What’s the point of railing about Facebook, Twitter, LinkedIn, and Groupon?
Do we once again have a “bubble” in dot-com? Do we have a “pre-IPO dot com valuation mania” underway, centered around companies with questionable business models? That question is being asked a lot.
Now here is an example of a truly solid “dot com”: Google
In contrast to today’s social-media firms, Google has an insanely great business model. The made a fundamental invention which is changing the world, and delivers immense economic value. I can see that more clearly than ever, now that i’m deeply immersed in the world of online advertising, and the many micro-mechanical details of Google AdWords, the inner workings of which both illustrates their genius, and is the source of 99% of Google’s immense quarterly profits.

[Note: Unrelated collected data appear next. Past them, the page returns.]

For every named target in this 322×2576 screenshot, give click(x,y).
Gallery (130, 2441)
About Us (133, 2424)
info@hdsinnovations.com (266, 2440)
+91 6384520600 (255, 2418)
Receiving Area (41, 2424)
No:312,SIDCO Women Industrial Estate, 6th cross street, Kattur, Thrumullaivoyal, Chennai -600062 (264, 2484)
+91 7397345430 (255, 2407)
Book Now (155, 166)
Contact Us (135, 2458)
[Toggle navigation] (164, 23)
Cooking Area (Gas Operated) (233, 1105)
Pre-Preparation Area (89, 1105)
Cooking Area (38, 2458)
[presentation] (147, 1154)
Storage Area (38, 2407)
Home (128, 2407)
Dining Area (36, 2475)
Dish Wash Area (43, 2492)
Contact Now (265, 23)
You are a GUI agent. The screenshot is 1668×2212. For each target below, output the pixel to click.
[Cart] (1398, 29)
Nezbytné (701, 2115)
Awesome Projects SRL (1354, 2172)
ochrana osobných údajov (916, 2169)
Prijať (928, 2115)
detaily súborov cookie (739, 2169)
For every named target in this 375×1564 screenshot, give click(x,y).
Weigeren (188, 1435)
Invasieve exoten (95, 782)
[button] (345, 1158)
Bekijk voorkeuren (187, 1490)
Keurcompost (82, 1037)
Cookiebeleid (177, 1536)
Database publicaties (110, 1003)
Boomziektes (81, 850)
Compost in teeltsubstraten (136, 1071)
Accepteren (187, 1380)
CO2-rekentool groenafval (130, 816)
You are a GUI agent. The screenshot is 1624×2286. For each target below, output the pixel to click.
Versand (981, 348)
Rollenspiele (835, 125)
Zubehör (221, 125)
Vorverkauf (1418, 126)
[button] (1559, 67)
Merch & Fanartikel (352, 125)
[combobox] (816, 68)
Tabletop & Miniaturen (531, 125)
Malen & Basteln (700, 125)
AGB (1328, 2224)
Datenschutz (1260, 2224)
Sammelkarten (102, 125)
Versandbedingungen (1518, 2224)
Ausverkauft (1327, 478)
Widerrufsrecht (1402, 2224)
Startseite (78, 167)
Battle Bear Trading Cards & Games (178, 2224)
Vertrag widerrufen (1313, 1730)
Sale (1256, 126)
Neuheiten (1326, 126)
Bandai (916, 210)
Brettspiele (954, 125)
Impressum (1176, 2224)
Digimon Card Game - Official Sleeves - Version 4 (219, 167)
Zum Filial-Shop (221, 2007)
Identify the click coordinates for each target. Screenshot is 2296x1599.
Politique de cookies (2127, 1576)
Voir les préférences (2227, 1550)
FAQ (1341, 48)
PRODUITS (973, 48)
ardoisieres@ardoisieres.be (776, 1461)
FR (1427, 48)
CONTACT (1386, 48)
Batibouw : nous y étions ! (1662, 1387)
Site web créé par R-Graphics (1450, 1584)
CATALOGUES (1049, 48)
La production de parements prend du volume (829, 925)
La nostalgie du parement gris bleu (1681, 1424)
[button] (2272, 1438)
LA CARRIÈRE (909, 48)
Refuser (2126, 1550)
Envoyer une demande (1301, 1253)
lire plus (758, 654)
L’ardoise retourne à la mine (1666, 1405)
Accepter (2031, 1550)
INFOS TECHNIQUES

Facebook, Twitter, LinkedIn, and Groupon, as far as i can see so far, have done nothing even close to comparable. In fact, for the first three their business model really boils down to attempting to knock off Google’s Ads – they are “advertising plays”. But really, these firms just operate large websites; their is no fundamental innovation that commands those kinds of valuations. And their traffic doesn’t monetize.
The real deal
Google’s corporate motto is “don’t be evil”. And they live that motto. Their advertising campaigns employ algorithms that drive the ads to deliver benefit to advertiser, consumer, and Google equitably. It is designed to deliver the most value possible to everyone involved. Google does everything that way – they operate their business with good intentions for all parties involved.
Coupon play
Groupon is a different case – it’s a content play – a bit more innovative, but really they are online coupon distributors. Six billion valuation for THAT? I remain skeptical.
Looks to me like Google said no to Groupon, and the VC’s are leveraging the Google discussions to “spin up” the Groupon valuation, supposedly at $6B. They are very good at that, and sometimes it works. Seen it many many times!